Your instructions – Reproduce word for word the lines between those holding "Task: Click the cloud download Updates icon" and "Given: Open the", inclusive, and nothing else from the data below.

Provided records –

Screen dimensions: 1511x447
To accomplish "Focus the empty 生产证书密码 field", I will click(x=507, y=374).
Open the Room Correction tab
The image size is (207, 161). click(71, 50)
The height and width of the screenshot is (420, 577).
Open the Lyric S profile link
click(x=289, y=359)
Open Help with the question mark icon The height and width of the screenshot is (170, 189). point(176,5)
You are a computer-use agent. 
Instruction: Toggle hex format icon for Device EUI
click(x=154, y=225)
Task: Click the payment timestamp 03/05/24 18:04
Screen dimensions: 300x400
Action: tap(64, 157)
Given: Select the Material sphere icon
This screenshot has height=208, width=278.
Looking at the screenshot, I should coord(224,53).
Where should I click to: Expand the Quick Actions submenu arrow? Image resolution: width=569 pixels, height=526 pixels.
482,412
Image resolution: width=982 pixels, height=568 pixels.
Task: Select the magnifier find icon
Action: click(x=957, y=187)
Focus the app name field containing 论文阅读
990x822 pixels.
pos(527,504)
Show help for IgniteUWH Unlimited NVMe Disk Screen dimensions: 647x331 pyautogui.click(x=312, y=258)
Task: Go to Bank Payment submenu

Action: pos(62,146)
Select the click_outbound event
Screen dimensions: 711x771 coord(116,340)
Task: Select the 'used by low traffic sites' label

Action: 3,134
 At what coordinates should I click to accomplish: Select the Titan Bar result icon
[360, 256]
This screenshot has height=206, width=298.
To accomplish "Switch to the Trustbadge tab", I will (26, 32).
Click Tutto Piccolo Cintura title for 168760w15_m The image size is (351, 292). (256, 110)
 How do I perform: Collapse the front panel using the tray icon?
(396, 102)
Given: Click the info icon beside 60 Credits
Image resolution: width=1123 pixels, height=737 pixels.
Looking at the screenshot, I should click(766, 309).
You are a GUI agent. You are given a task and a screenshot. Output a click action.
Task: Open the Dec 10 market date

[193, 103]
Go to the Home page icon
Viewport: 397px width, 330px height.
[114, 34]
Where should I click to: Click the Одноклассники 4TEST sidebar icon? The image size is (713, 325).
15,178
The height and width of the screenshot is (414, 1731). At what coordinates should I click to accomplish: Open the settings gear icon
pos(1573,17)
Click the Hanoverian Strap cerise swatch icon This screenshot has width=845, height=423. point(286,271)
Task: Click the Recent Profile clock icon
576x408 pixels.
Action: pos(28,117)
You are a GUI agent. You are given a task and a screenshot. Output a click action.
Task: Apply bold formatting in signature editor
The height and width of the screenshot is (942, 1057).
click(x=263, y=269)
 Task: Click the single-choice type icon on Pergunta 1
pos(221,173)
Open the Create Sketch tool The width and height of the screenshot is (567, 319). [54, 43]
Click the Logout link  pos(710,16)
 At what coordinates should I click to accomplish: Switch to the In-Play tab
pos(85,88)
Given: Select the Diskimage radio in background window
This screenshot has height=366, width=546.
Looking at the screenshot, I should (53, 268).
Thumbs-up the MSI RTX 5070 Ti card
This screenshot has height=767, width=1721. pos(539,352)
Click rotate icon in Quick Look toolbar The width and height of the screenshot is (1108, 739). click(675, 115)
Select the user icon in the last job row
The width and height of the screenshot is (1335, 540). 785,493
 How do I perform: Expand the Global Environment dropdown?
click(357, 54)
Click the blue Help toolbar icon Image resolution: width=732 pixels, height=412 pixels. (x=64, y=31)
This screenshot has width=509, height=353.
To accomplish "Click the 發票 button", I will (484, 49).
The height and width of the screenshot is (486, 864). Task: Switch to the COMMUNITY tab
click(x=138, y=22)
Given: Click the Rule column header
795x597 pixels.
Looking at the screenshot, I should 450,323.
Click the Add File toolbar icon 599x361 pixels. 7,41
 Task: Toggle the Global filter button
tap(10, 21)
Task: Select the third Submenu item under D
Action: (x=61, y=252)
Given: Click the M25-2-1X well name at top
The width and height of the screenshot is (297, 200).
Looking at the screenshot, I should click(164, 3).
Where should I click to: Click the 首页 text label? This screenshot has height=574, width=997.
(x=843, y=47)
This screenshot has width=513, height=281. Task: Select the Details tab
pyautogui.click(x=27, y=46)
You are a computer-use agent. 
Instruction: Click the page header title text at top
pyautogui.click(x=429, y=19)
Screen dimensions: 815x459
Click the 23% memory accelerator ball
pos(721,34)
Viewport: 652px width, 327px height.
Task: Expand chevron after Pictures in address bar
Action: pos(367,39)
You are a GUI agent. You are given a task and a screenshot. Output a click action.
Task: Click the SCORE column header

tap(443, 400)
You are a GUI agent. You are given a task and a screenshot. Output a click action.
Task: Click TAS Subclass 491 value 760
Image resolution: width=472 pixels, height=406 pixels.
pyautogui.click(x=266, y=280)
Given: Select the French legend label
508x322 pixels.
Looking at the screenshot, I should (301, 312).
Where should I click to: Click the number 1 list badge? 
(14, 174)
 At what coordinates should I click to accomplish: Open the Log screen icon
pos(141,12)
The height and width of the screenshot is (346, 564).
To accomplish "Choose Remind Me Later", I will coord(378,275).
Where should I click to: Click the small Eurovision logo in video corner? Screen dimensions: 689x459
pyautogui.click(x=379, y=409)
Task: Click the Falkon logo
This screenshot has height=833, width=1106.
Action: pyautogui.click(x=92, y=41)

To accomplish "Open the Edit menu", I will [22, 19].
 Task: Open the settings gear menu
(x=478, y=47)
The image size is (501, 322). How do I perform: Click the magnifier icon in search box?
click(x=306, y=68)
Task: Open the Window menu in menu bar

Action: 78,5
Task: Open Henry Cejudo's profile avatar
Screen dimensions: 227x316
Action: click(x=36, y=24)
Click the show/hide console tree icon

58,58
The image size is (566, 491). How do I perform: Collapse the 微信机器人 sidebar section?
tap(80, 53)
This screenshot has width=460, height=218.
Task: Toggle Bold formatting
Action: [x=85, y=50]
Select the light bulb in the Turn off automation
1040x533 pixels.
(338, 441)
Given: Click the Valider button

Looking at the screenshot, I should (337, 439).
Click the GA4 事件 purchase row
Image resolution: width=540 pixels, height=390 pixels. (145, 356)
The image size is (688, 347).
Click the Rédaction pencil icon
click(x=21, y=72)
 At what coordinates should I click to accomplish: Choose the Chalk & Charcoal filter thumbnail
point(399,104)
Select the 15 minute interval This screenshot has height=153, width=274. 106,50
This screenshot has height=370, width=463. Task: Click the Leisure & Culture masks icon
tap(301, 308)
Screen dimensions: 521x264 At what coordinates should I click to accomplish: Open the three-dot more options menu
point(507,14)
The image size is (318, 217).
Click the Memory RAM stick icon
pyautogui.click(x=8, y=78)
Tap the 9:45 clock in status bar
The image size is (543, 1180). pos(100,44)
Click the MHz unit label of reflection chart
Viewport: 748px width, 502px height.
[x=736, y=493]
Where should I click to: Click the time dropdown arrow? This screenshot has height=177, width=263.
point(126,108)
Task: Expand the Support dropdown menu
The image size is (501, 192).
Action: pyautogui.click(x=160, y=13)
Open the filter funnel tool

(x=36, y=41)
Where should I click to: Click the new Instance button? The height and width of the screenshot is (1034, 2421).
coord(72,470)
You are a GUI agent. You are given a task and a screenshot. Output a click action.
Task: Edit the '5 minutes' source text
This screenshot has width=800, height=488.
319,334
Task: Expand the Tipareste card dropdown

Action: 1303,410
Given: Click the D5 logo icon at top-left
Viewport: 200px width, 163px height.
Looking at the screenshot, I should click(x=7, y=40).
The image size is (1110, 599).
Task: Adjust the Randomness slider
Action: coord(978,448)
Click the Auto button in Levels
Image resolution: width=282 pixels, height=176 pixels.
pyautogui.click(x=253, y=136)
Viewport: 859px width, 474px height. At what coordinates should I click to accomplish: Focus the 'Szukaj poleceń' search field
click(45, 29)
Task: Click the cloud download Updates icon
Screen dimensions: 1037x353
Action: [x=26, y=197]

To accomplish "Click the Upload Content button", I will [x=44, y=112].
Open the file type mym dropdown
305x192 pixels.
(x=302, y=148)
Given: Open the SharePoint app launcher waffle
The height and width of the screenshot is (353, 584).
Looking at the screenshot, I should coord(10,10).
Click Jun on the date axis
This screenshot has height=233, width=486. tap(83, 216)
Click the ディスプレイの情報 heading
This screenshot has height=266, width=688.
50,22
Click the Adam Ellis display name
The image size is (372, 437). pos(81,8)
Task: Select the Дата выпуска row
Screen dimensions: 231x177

Output below –
Task: Click the cloud download Updates icon
Screen dimensions: 1037x353
Action: [x=26, y=197]

To accomplish "Click the Upload Content button", I will [x=44, y=112].
Open the file type mym dropdown
305x192 pixels.
(x=302, y=148)
Given: Open the SharePoint app launcher waffle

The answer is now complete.